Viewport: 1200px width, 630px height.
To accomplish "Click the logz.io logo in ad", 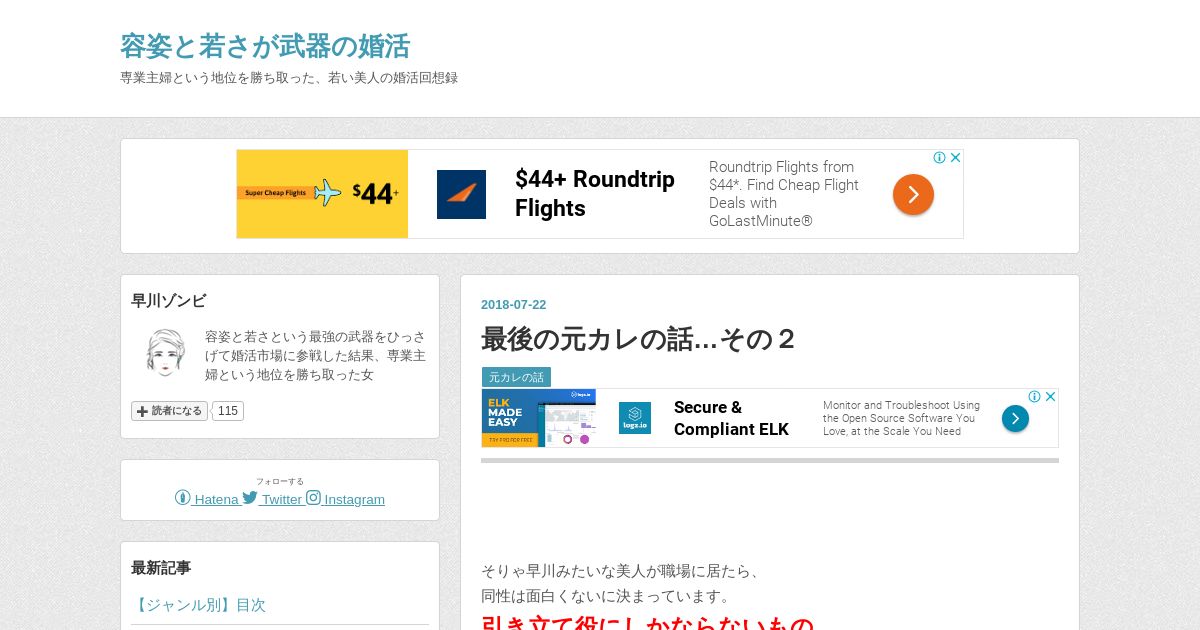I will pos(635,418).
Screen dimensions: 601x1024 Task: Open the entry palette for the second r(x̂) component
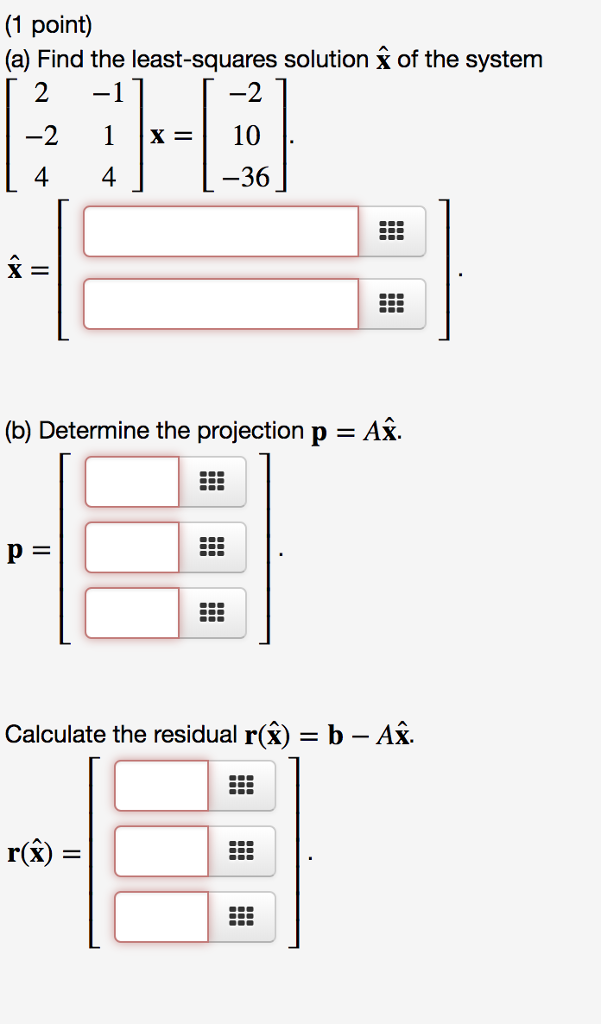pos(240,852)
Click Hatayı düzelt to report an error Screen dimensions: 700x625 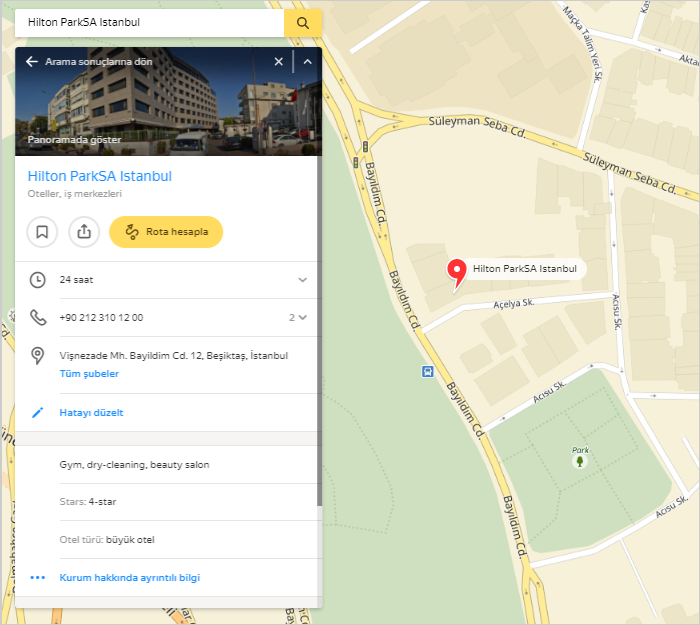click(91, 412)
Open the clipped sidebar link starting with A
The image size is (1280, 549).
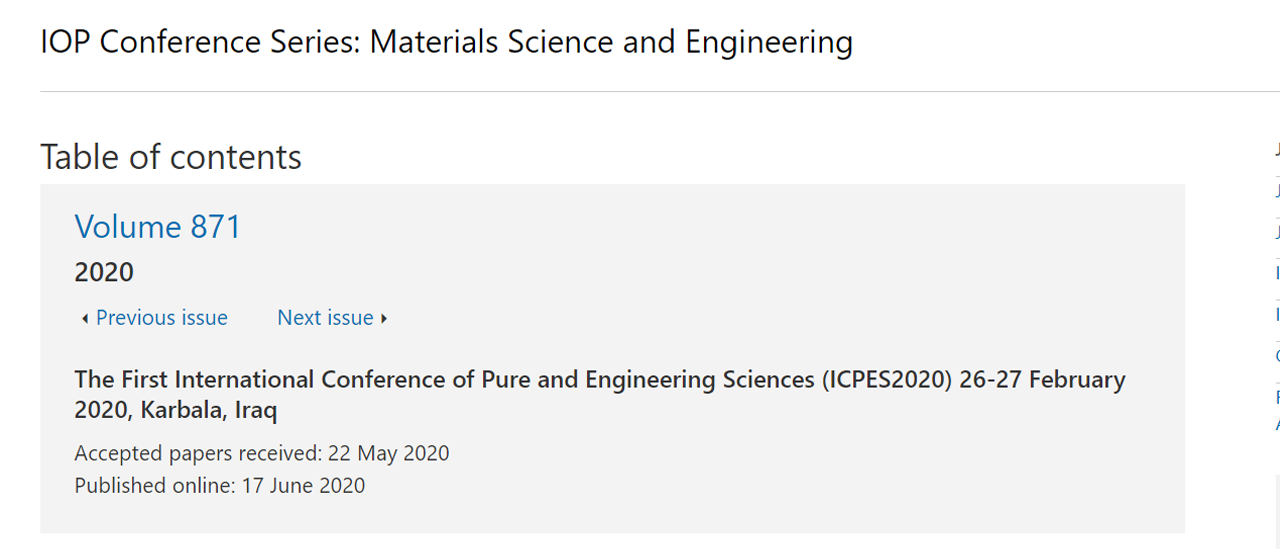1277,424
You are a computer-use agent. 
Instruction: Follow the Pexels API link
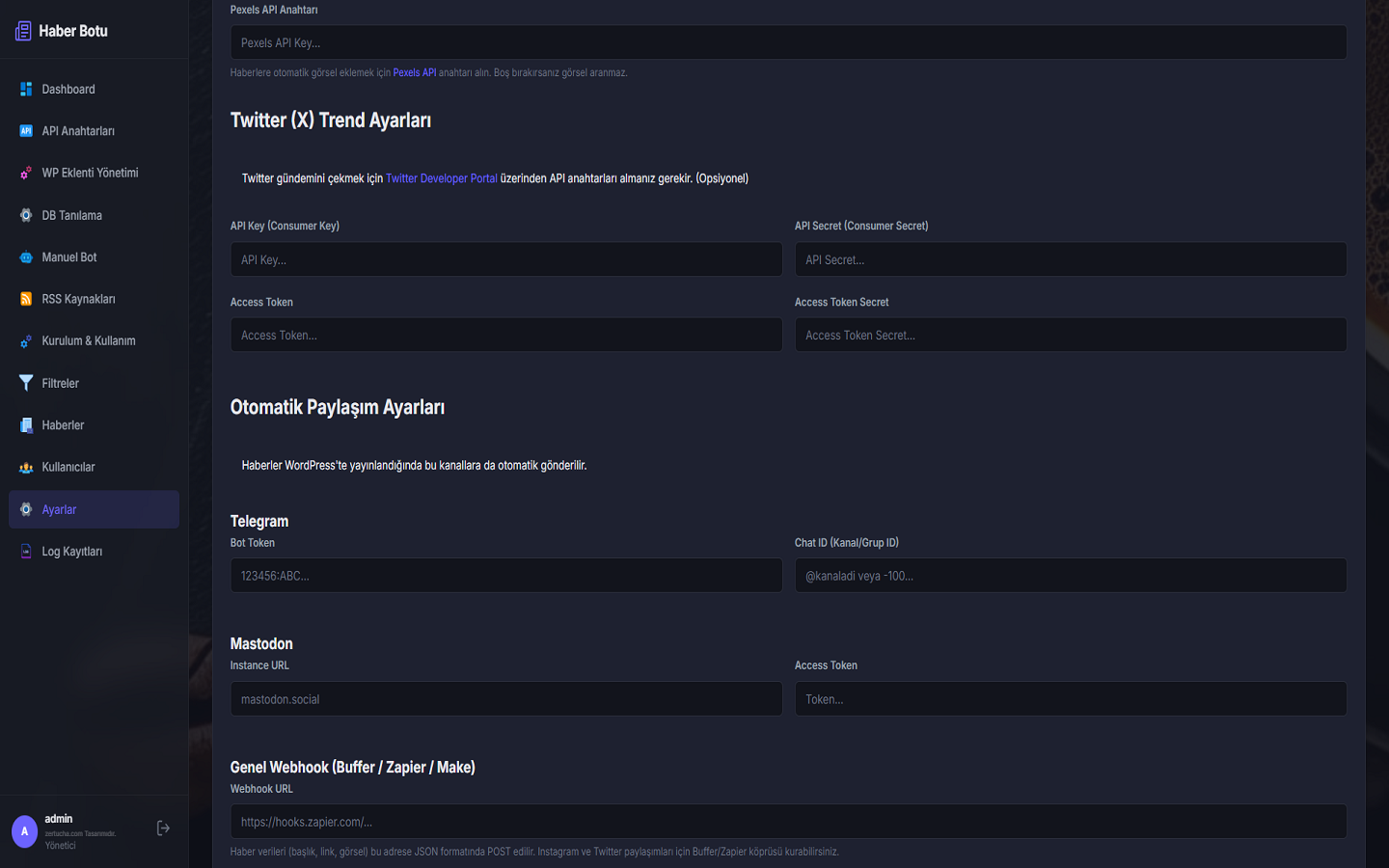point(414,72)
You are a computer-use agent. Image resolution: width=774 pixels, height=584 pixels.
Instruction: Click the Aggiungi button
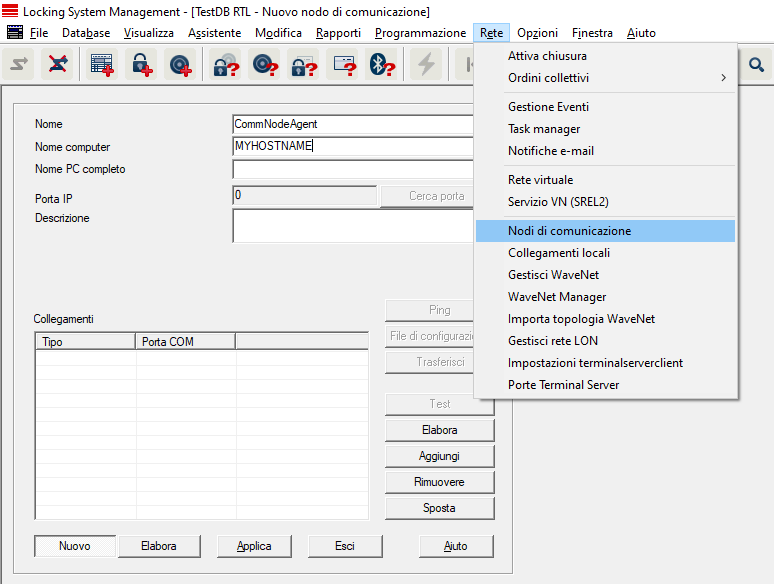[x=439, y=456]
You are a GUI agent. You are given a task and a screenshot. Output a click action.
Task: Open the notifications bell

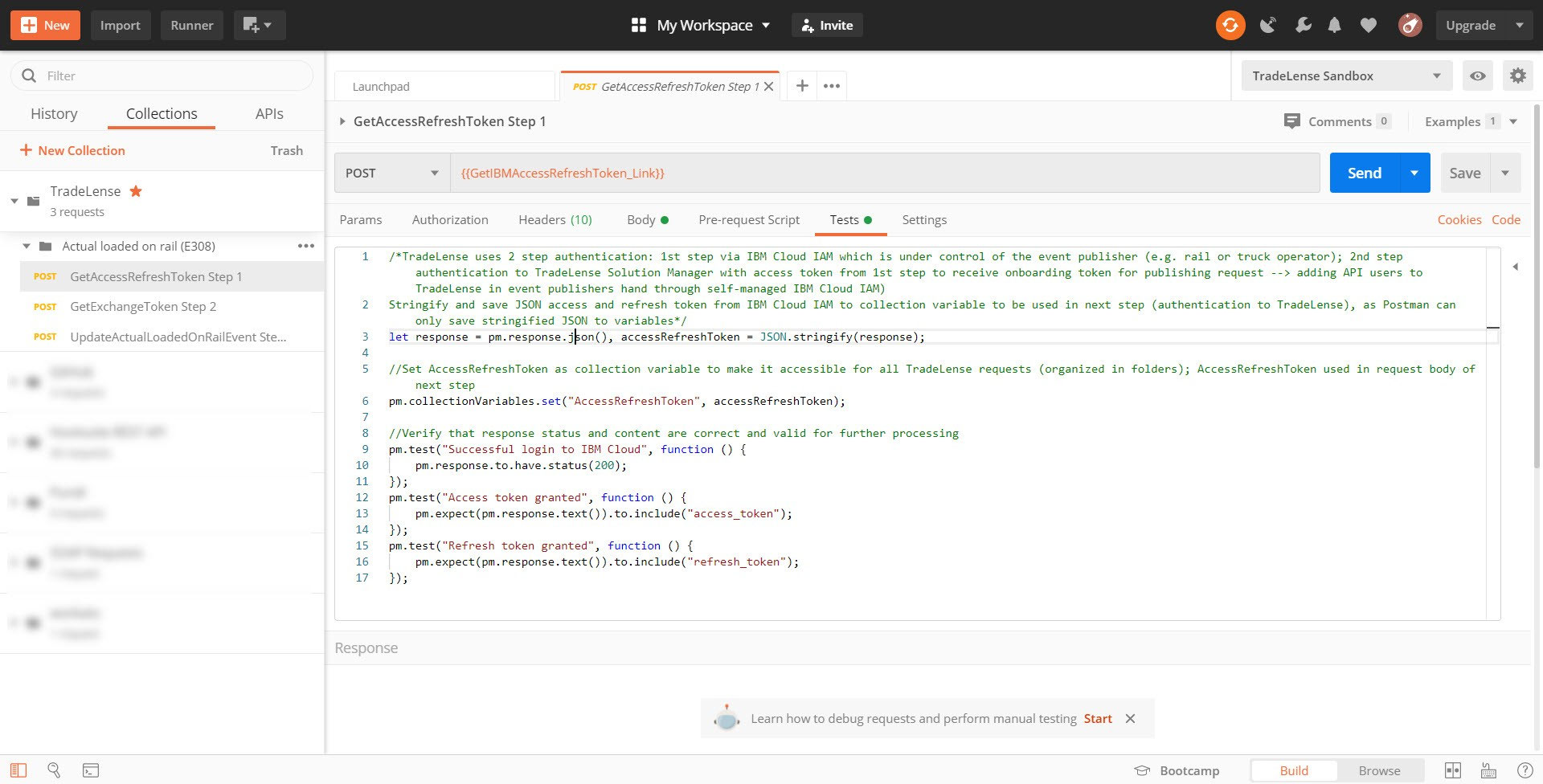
——————————
- TASK ITEM: What is the number of lines in the listing that hold "agent"? Give that number and nothing more.

- SOLUTION FOR THIS PROBLEM: 3